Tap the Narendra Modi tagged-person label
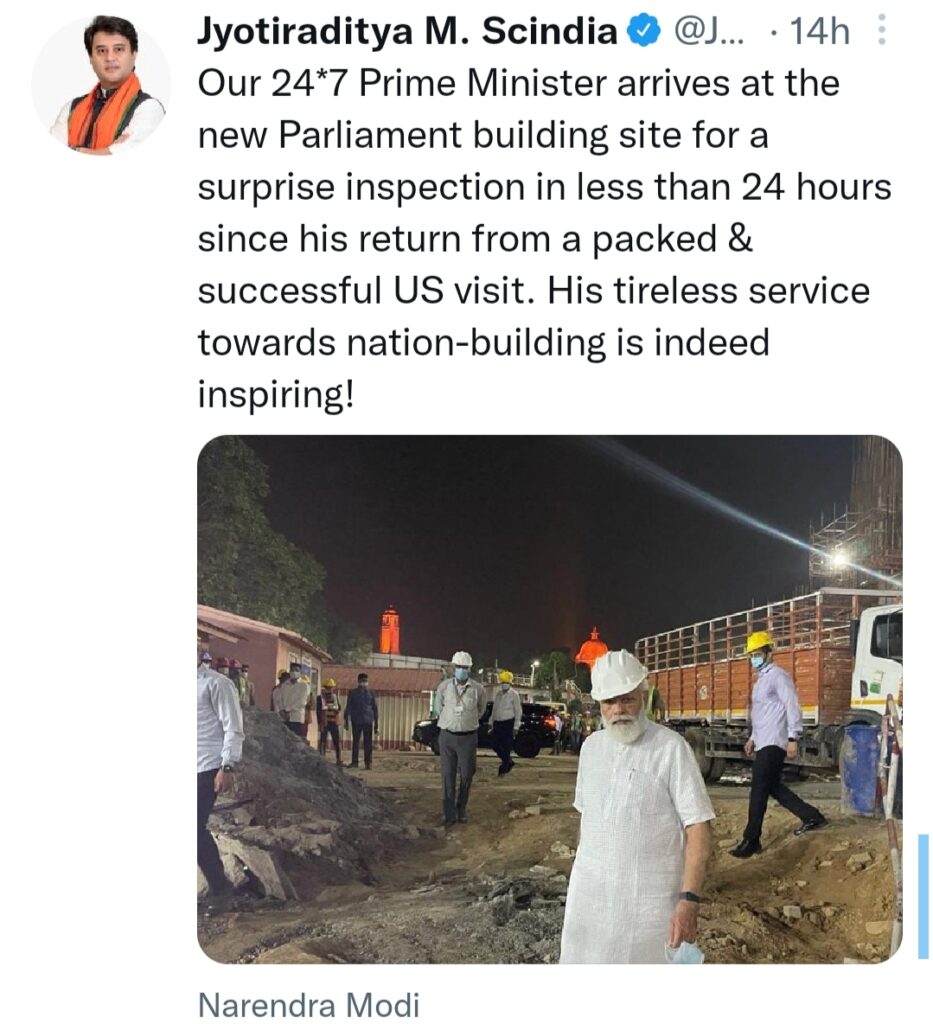[x=308, y=1004]
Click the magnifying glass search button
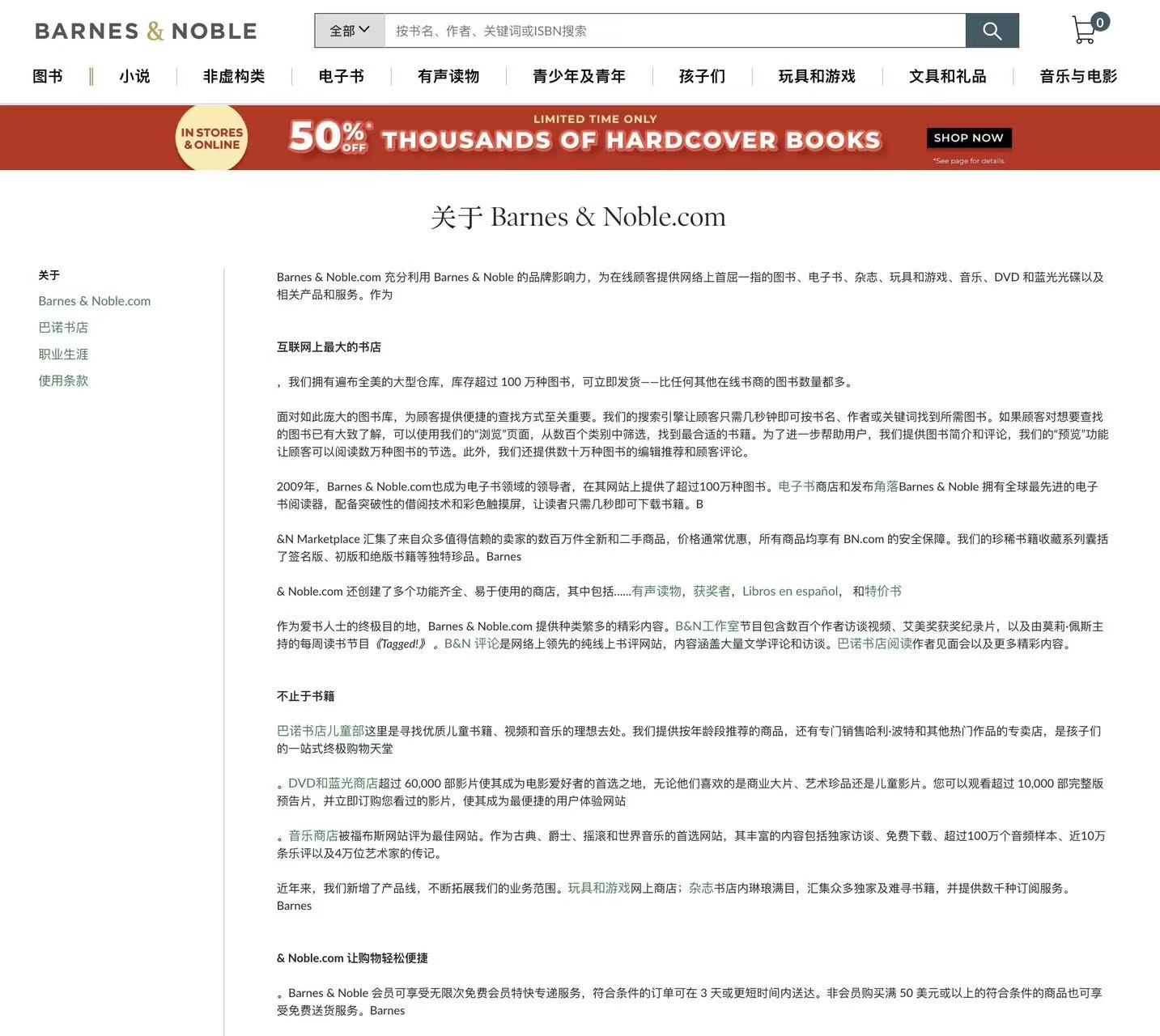Screen dimensions: 1160x1036 pos(992,31)
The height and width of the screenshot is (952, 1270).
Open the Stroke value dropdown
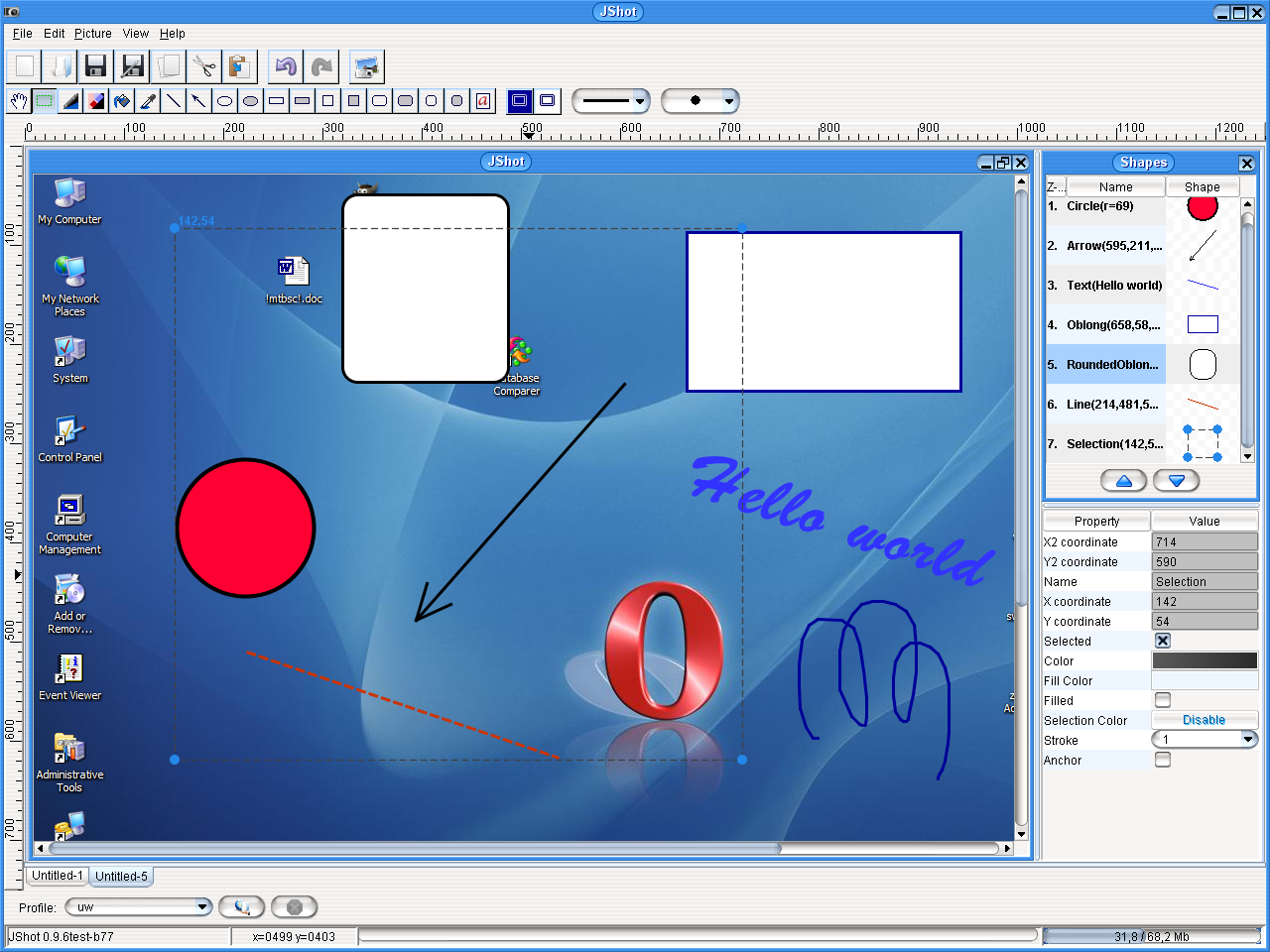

Your assignment:
Return every record exactly, minus the pictures.

Result for this exercise:
Tap the Narendra Modi tagged-person label
[x=308, y=1004]
Click the magnifying glass search button
Screen dimensions: 1160x1036 pos(992,31)
The height and width of the screenshot is (952, 1270).
Open the Stroke value dropdown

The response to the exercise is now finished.